1) If the value of byte is between 0 and 15, Integer.toHexString() returns a String with 1 character among {0, 1, …, 9, a, b, c, d, e, f}.

2) If the value of byte is greater than 15, Integer.toHexString() returns a String with 2 characters.

Obviously, the first my idea to go round the problem is to append a leading zero to the StringBuffer object when Integer.toHexString() returns a String with 1 character.

Solution 1:


public static String getHexStringModified(byte[] array) {
    // save every byte in 2 characters.
    // Therefore hexString.length()=2*array.length
    StringBuffer hexString = new StringBuffer(2 * array.length);
    for (int i = 0; i < array.length; i++) {
       // From Integer's class API: This value is converted to a string
       // of ASCII digits in hexadecimal (base 16) with no extra leading 0s.
       String intBase16AsString = Integer.toHexString(OFFSET & array[i]);
       if (intBase16AsString.length() == 1) {
           hexString.append("0");
       }
       hexString.append(intBase16AsString);
    }
    return hexString.toString();
 }

After that I remembered that the previous code could be reduced if I use the class Formatter.
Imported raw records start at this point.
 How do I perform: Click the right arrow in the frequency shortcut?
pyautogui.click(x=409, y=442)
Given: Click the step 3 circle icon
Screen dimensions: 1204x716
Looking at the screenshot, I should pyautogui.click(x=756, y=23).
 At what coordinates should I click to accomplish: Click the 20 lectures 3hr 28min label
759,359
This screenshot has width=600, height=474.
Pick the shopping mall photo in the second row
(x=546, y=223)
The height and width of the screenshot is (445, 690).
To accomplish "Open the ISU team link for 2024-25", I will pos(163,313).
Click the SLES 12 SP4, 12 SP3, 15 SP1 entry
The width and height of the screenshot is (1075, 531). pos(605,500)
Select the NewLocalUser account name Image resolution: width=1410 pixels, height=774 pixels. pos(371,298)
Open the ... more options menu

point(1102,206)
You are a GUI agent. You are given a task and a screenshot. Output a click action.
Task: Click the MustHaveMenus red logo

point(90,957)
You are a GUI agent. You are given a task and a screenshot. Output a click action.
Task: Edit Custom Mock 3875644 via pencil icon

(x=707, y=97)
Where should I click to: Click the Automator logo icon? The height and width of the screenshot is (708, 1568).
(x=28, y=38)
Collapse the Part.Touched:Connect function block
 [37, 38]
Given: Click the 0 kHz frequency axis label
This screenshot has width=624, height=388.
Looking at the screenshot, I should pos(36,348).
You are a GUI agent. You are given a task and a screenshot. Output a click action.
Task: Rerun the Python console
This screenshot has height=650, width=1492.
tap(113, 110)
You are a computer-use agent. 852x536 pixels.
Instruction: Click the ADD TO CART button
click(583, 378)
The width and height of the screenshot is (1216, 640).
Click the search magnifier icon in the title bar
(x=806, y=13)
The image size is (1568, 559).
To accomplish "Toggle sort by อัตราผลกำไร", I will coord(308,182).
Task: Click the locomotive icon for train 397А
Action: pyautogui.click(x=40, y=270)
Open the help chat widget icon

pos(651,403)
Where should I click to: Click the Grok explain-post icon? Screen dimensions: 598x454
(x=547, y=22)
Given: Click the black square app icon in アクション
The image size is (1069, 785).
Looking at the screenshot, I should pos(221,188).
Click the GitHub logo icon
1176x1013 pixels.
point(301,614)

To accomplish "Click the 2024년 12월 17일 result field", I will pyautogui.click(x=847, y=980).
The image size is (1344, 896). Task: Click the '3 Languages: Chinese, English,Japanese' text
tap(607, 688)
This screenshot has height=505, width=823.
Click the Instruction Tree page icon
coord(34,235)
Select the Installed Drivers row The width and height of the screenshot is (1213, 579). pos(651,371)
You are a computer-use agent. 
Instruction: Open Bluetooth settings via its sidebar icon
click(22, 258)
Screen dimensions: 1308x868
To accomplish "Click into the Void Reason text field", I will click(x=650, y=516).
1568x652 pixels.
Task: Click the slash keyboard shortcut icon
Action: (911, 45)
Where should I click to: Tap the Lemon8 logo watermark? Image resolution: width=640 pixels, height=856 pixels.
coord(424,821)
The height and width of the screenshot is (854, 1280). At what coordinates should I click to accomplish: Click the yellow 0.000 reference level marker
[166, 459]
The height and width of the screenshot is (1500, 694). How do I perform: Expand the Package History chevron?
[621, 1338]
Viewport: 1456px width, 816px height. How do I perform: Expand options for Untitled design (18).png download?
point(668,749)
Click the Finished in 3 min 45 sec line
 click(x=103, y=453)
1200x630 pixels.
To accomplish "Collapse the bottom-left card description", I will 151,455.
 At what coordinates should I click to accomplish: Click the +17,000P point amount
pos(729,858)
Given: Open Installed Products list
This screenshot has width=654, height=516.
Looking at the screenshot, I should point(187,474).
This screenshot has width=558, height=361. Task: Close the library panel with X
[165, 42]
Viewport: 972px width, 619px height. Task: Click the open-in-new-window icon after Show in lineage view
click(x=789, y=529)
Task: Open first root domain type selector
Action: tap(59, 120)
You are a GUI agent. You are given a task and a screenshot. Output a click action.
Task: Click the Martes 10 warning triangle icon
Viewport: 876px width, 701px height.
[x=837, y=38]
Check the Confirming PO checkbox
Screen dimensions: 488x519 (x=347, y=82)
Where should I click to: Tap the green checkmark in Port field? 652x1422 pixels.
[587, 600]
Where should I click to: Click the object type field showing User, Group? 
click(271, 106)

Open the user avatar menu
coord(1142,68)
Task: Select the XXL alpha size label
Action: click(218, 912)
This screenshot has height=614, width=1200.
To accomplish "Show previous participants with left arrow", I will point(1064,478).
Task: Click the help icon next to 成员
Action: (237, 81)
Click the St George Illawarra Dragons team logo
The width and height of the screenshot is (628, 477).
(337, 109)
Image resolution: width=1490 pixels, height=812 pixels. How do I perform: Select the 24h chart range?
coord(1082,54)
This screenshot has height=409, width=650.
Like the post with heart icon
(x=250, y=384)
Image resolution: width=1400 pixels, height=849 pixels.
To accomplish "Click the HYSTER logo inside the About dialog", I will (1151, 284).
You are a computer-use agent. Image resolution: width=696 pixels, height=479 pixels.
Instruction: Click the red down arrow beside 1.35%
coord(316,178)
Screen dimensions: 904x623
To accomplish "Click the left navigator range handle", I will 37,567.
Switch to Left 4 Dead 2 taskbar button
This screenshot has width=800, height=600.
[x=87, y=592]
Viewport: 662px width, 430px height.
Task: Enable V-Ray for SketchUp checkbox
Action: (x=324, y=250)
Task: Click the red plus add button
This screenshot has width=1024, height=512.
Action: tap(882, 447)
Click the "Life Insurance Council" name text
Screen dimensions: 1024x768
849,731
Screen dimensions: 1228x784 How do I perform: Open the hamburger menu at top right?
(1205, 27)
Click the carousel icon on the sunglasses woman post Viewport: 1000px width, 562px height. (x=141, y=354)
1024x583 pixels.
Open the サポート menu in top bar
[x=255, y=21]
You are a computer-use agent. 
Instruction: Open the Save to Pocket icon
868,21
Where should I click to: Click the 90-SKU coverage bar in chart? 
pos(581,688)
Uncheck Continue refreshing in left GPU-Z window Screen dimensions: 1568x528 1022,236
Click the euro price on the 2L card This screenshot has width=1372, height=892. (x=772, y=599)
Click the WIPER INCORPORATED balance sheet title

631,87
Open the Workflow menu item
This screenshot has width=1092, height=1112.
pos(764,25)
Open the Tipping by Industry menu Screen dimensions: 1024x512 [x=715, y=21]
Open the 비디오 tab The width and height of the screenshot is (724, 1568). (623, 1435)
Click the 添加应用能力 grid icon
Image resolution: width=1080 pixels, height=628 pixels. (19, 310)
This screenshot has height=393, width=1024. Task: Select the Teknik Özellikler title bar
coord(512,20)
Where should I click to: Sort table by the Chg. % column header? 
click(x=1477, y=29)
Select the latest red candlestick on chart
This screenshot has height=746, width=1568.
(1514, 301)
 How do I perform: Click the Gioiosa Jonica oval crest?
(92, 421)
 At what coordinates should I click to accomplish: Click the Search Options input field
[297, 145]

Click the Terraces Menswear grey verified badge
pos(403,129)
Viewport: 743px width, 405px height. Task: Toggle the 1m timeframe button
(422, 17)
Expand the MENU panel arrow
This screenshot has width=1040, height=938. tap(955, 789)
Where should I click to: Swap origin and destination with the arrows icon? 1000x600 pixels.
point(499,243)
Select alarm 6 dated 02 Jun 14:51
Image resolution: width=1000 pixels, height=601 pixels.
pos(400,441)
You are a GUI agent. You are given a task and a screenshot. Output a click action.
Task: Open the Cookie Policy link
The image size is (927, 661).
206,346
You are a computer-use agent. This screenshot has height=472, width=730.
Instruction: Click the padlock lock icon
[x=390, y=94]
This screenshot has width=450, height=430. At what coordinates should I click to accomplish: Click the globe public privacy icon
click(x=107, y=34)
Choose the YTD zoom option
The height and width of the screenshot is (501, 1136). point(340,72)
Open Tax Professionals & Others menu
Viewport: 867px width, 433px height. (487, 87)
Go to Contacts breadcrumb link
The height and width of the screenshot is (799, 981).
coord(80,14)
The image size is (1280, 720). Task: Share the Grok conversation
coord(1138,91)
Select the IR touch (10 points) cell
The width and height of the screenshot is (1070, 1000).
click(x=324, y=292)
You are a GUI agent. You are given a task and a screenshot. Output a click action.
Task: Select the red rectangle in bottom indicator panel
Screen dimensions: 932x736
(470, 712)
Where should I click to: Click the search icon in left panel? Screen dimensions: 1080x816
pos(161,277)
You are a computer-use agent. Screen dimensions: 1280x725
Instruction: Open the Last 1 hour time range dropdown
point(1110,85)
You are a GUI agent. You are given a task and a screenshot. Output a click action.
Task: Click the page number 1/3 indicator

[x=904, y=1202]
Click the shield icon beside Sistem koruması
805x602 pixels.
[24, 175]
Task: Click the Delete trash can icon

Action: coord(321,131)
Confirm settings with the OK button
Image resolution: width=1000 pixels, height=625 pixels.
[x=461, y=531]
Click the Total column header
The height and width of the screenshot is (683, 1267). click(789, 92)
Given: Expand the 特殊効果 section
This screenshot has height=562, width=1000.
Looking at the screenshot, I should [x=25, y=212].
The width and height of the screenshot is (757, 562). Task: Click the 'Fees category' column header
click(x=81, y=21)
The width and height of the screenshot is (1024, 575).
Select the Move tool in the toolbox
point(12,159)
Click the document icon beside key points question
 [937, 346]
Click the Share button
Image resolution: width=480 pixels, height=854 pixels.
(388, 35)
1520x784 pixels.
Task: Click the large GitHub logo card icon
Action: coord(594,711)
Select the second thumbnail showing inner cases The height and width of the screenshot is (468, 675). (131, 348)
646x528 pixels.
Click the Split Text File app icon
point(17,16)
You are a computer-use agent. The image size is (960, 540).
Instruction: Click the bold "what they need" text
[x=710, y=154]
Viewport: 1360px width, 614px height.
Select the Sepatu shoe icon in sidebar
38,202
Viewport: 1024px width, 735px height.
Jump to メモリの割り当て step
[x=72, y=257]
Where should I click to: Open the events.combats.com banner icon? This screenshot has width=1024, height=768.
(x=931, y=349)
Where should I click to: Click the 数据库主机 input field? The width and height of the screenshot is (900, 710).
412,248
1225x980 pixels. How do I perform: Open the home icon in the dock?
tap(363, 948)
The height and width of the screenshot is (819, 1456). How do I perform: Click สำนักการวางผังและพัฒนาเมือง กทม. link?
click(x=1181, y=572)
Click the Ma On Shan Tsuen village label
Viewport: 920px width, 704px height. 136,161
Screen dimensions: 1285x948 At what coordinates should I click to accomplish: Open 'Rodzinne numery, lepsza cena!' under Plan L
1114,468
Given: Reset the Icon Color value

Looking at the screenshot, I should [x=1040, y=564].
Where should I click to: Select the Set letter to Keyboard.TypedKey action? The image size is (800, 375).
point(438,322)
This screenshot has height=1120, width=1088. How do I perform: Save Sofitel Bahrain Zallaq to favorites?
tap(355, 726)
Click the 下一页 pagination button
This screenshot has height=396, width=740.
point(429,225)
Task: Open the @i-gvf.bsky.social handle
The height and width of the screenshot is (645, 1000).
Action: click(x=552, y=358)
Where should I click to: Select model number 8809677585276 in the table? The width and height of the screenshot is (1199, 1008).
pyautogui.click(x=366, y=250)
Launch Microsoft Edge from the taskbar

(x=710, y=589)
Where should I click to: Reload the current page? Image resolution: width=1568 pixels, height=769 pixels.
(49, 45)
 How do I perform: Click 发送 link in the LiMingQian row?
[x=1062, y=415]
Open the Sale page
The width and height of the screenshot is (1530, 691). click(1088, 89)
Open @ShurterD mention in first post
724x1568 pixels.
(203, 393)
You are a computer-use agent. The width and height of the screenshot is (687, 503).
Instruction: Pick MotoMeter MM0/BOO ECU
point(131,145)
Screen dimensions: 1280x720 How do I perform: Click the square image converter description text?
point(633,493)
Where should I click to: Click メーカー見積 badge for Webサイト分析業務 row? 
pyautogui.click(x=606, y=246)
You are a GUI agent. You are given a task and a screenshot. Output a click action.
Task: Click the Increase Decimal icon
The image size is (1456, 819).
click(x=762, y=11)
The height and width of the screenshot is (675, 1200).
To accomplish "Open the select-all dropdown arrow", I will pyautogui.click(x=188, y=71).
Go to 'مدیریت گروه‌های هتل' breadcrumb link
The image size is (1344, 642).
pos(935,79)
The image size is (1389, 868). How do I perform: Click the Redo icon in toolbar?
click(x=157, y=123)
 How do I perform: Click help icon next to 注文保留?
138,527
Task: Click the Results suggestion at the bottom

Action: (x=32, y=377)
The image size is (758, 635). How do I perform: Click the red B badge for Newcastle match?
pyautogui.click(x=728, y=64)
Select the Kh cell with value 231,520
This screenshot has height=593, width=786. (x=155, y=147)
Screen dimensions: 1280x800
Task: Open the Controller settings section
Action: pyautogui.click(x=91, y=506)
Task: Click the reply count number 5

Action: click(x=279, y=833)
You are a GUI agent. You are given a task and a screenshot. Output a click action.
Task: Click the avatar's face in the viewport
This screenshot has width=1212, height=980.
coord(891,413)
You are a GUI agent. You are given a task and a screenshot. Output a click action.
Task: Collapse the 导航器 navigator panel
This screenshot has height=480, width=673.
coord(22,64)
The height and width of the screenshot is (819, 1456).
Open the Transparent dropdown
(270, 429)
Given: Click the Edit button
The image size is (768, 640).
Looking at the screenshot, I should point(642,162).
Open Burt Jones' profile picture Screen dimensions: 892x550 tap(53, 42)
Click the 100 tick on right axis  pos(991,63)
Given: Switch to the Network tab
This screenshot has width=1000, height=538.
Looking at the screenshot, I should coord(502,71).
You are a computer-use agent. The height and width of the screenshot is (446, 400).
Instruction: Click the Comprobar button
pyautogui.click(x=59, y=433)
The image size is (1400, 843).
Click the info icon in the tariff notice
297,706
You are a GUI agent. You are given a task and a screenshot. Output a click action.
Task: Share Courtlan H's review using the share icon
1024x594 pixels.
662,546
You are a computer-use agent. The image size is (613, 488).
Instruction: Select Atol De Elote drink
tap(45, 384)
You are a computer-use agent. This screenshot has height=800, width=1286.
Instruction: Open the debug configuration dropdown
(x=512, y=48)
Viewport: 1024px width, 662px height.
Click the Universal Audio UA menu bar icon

Here is the refined code.

Solution 2:


public static String getHexStringModifiedAndRefined(byte[] array) {
   Formatter formatter = new Formatter();
   for (byte b : array) {
     formatter.format("%02x", b);
   }
   return formatter.toString();
 }

After that my colleague said me that there is better sollution and he mentioned me about some smart Apache’s library. So I found The Apache Commons project and more precisely the class Hex. Here it is the shortest solution (only on 1 row and the whole work is hidden in the Apache’s Hex class :))

Solution 3:


import org.apache.commons.codec.binary.Hex;
// ...
class HexStringTest {
   public static String getHexStringUltra(byte[] array) {
     for (int i = 0; i < array.length; i++) {
        array[i]=(byte)(OFFSET & array[i]);
     }
     return String.valueOf(Hex.encodeHex(array));
   }
}

Of course, there are also others solutions but this is easy and meet my needs.

Djingibi :)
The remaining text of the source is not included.